Sabía tanto de usar una tabla de planchar como de conducir un tanque; menos, en realidad. Pero eso era problema del Ejército. En ese momento, yo era el problema del Ejército.
Les deseé buena suerte.
Mi padre también lo hizo. Fue él quien me dejó en Camberley, Surrey, en la Real Academia Militar de Sandhurst.
Era mayo de 2005.
Se mantuvo a un lado y me miró mientras me colocaba la chapa identificativa roja con mi nombre, «Gales», y me registraba para entrar. Les dijo a los periodistas lo orgulloso que se sentía.
Luego me alargó la mano.
—Adelante, mi querido hijo.
Foto de rigor. Clic.
Me asignaron a un pelotón de veintinueve chicos y chicas. A primera hora del día siguiente, tras ponernos nuestro nuevo uniforme de combate, desfilamos hasta una antigua sala centenaria. Se olía la historia en el aire, como si su aroma rezumara, cual vapor, de las paredes revestidas de madera. Recitamos un juramento dedicado a la reina. «Juro lealtad a la Corona y a la patria…». El tipo que tenía a mi lado me clavó un codo en las costillas.
—¡Seguro que has dicho «a mi abuela» en lugar de «a la reina»!
Esa fue la última vez, durante las cinco semanas siguientes, que él o cualquiera se atrevió a hacer una broma. El campo de entrenamiento militar no tenía nada de chistoso.
Campo de entrenamiento militar: un nombre muy benévolo para lo que ocurría allí. Nos forzaban hasta alcanzar nuestro límite físico, mental y espiritual. Nos llevaban —o nos empujaban— hasta un punto que sobrepasaba nuestra resistencia y, luego, un poco más allá, dirigidos por un imperturbable grupo de amables sádicos: los sargentos instructores (también llamados «sargentos de color» por llevar, históricamente, los colores de sus batallones). Eran unos tipos corpulentos, chillones y extremadamente masculinos y, que a pesar de eso, tenían todos unos perritos diminutos. Jamás he oído ni leído explicación alguna para esto y no me la imagino. Solo diré que era raro ver a esos ogros cargados de testosterona, y casi todos calvos, haciendo carantoñas a sus caniches, shih tzus y carlinos.

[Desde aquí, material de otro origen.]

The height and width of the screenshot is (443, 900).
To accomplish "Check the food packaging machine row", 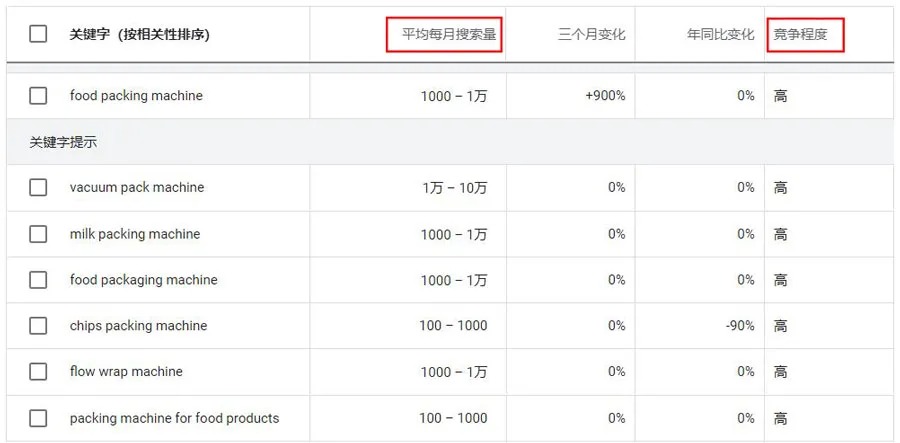I will point(38,280).
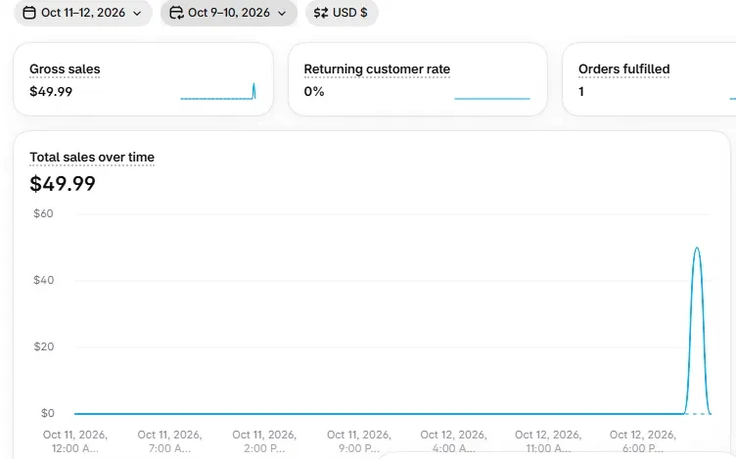Open Total sales over time report
This screenshot has width=736, height=459.
click(92, 157)
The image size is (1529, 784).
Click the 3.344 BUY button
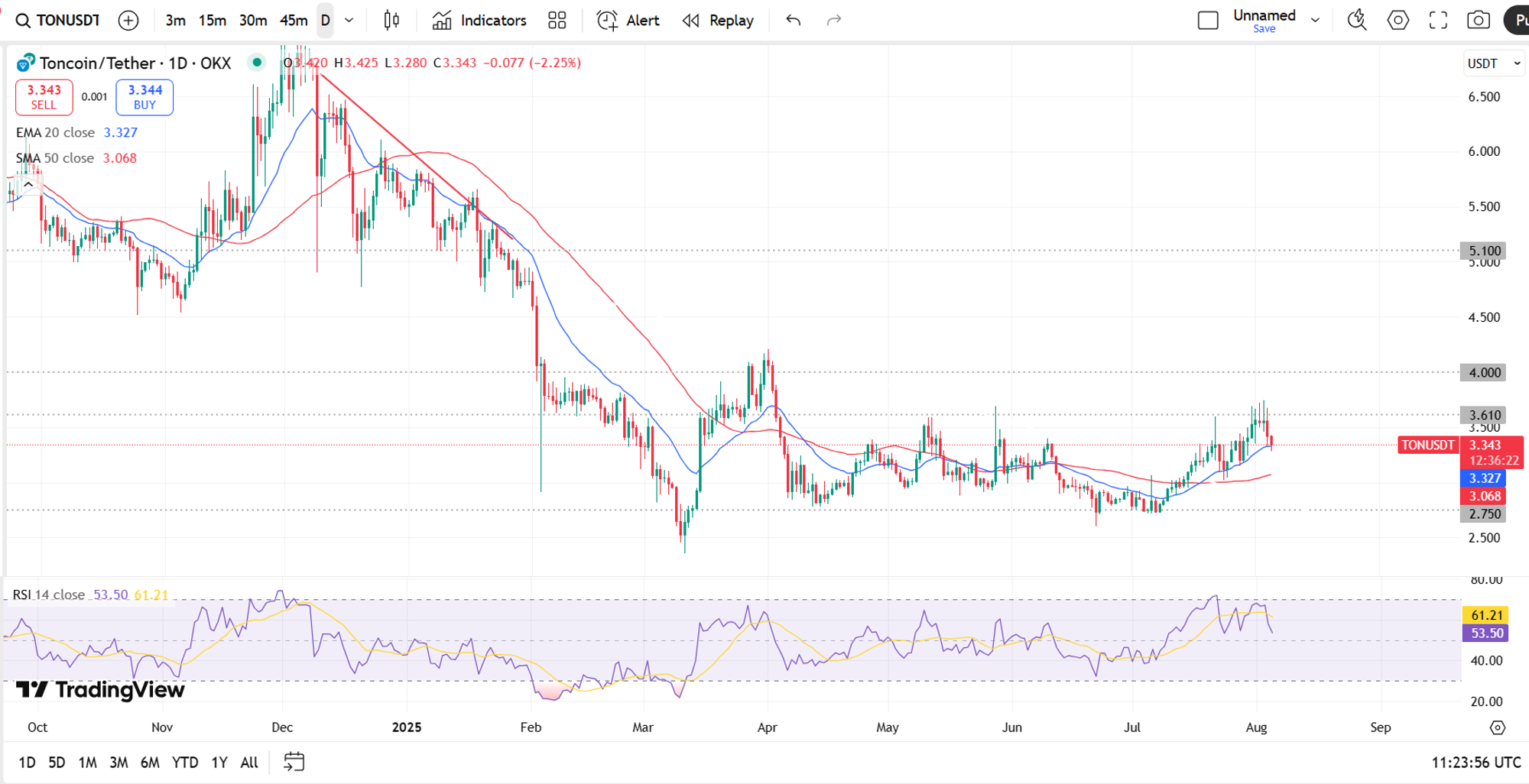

Diría que nos trataban como perros si no fuera porque trataban a sus perros mucho mejor que a nosotros. A nosotros nunca nos decían: «¡Buen chico!». Se nos pegaban a la cara y nos gritaban entre el vapor de la nube de loción para después del afeitado, y nunca jamás aflojaban. Nos denigraban, nos acosaban, nos chillaban y no ocultaban para nada sus intenciones. Querían destrozarnos.
Si no podían destrozarnos, genial. ¡Bienvenido al Ejército! Si lo conseguían, mejor todavía. Mejor saberlo de inmediato. Mejor que nos destrozaran ellos que no el enemigo.
Aplicaban todo un abanico de estrategias. Coacción física, intimidación psicológica y… ¿sentido del humor? Recuerdo que un sargento instructor me apartó del grupo. «Señor Gales, yo estaba de guardia un día en el palacio de Windsor, con mi gorro militar de piel de oso, cuando se me acercó un niño y me tiró grava en las botas. Y ese niño… ¡era usted!».
Bromeaba, aunque yo no estaba muy seguro de si debía reír y tampoco de que fuera verdad. No me sonaba su cara y desde luego no recordaba haber tirado grava a ningún miembro de la Guardia Real. Pero, por si era cierto, me disculpé y esperé que ambos pudiéramos olvidarlo.